Kittiwake Launches MHC Bearing Checker

Noria news wires

Kittiwake recently announced the launch of its MHC Bearing Checker, a small handheld device that can provide instant indication of machinery condition. The acoustic emission-based instrument is designed as a cost-effective solution to monitoring an unlimited number of machines on a periodic basis.
Based on the detection of high-frequency activity that is naturally generated by deterioration in rotating machinery, the MHC Bearing Checker’s Distress parameter removes the need for machine-specific interpretations. If the Distress parameter is greater than 10, the user knows there is a problem and can instigate further checks. A decibel level is also provided, giving an indication of the overall noise of the bearing, which increases with the rotation speed as well as with degradation of the bearing or inadequate lubrication.
Each measurement takes approximately 10 seconds and requires no setup, previous history or knowledge of machine design details such as bearing type, number of balls or race diameters. The same Distress interpretation is applied across all machine types, effectively “deskilling” the technology so maintenance professionals can take a proactive approach to predictive maintenance and make informed decisions quickly and with confidence.
“The MHC Bearing Checker provides entry-level condition monitoring at a price that makes it a feasible addition to every engineer’s back pocket,” says Martin Lucas, Kittiwake Group’s managing director. “This is a simple, cost-effective means of spotting problems in bearings, gearboxes, motors and pumps at an early stage, ultimately saving the company money by avoiding downtime.”
The unit is powered by an internal rechargeable battery, offering up to 1,000 measurements between charges. Recharging is accomplished through a micro USB port.

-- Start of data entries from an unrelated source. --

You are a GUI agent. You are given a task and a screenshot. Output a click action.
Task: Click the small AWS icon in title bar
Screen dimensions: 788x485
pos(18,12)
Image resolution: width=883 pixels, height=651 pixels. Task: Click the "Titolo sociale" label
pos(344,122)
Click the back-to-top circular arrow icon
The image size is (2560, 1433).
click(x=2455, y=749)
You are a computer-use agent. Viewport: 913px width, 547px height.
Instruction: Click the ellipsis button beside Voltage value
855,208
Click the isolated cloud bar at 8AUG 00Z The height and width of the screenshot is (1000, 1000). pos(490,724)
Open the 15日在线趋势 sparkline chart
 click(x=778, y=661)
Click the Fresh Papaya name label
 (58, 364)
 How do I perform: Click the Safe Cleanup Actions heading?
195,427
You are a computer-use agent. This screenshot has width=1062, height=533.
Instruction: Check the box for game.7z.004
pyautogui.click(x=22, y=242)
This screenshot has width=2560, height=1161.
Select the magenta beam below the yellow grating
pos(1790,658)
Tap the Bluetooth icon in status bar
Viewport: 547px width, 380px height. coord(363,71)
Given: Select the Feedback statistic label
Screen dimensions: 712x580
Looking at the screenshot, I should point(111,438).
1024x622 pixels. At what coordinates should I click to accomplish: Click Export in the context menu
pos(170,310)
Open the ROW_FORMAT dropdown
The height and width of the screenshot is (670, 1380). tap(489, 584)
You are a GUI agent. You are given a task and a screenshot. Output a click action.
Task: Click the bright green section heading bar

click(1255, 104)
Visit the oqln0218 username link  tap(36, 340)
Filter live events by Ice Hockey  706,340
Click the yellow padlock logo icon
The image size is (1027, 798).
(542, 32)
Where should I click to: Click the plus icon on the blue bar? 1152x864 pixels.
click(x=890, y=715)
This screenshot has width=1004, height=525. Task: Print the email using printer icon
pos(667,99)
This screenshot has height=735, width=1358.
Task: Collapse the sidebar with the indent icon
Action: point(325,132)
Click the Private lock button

The device can be connected to any standard PC USB port for ease of recharging.
“The MHC Bearing Checker provides an instant indication of machinery health, but the real value stems from collating historical data and trending,” Lucas adds. “Devising routes and analyzing results over time enables a better understanding of machinery and creates real intelligence on how the bearings react to changes in operation, how issues develop and how long it will last until complete failure.”